[CentOS] Kind of OT: internal imap server

Tue Aug 22 07:47:49 UTC 2006
Feizhou <feizhou at graffiti.net>

Ralph Angenendt wrote:
> Feizhou wrote:
>> Kanwar Ranbir Sandhu wrote:
>>> Lately I've been thinking about moving Dovecot (for IMAP) into the
>>> internal network - I'd rather not store my mail on the CentOS 4 host in
>>> the DMZ.
>> Why?
> 
> Because you don't want to have sensitive data in the demilitarized zone?
> I know that I don't want to.

Well, if the mails are sensitive data then maybe he should consider 
having them all encrypted then rather than letting them flow around the 
Internet in plain text.

> 
>>> 2. If the answer to 1 is no, what's the best way to get mail from the
>>> SMTP server in the DMZ to an IMAP server in the internal network?
>>> Here's what I've briefly considered:
>>>
>>>   DMZ Postfix+SpamAssassin -> Internal Postfix+Dovecot
>>>   DMZ Postfix+SpamAssassin -> Internal Fetchmail+Dovecot
> 
> The first one. Pinch a hole in your firewall which *only* allows smtp
> from that *one* host to the internal host. 

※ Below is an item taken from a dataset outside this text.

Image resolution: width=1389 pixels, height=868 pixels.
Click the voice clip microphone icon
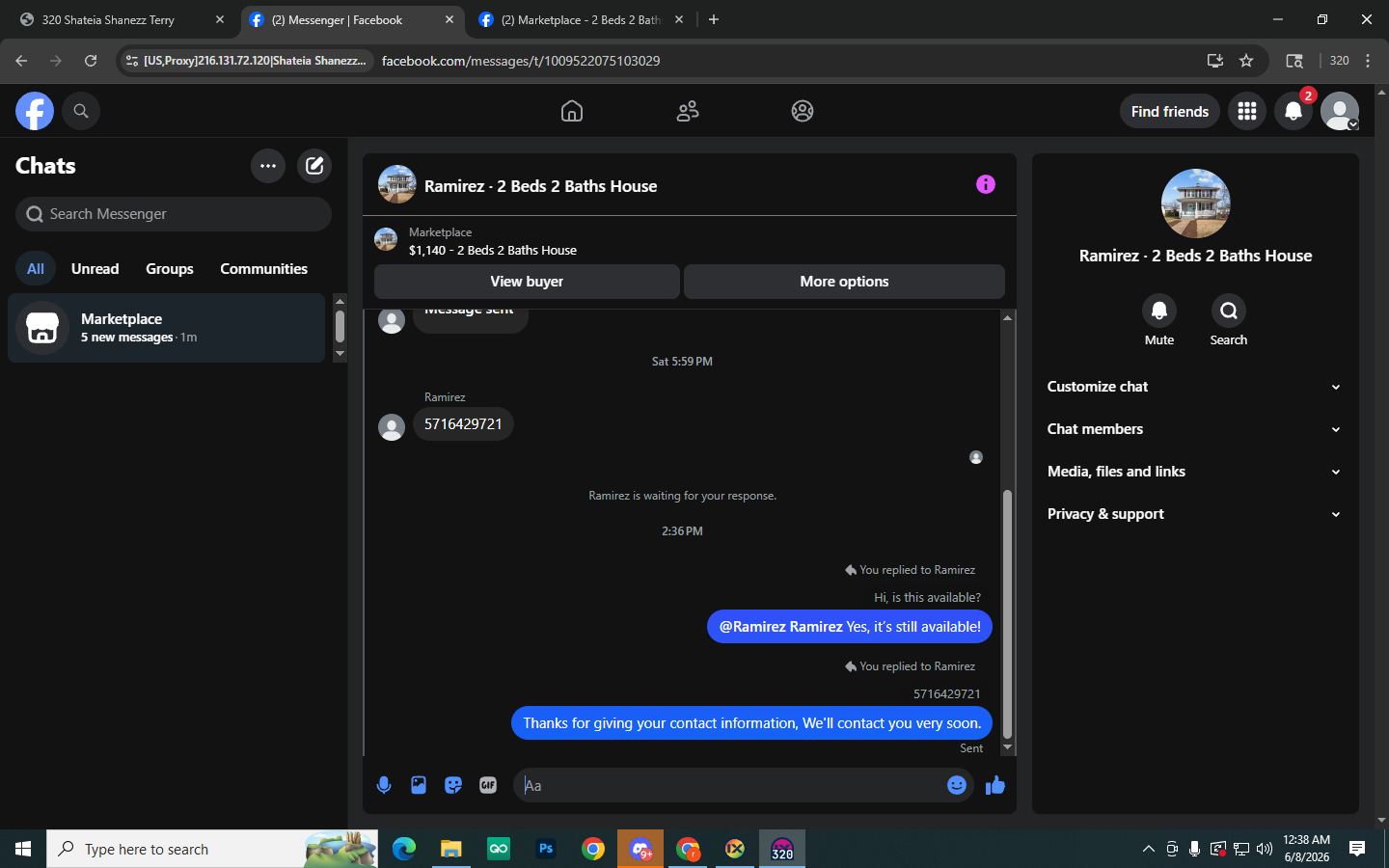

Yeah, if he does not have to serve his mails outside the office that 
should suffice.

>>> 3. Any tutorials for this out there, or even articles, etc., discussing
>>> using Postfix as a gateway?  So far, I haven't found any that I've
>>> liked.
> 
> Look at the relaydomains and the transports tables from postfix. Make
> sure that your domain isn't in $mydestinations. Make sure that your
> domain gets relayed (and transported) to the internal mailserver.

I guess you are also going to teach him how to reject mails to 
non-existent users at the smtp level and not become an outscatter host.

> 
>> It is a little bit involved. But first answer the question of why you 
>> want to move before we explore this.
> 
> I wonder why that should be necessary - it's his decision, and I can
> really understand, why he's making it. 

I am glad that you can read his mind and learn about his environment.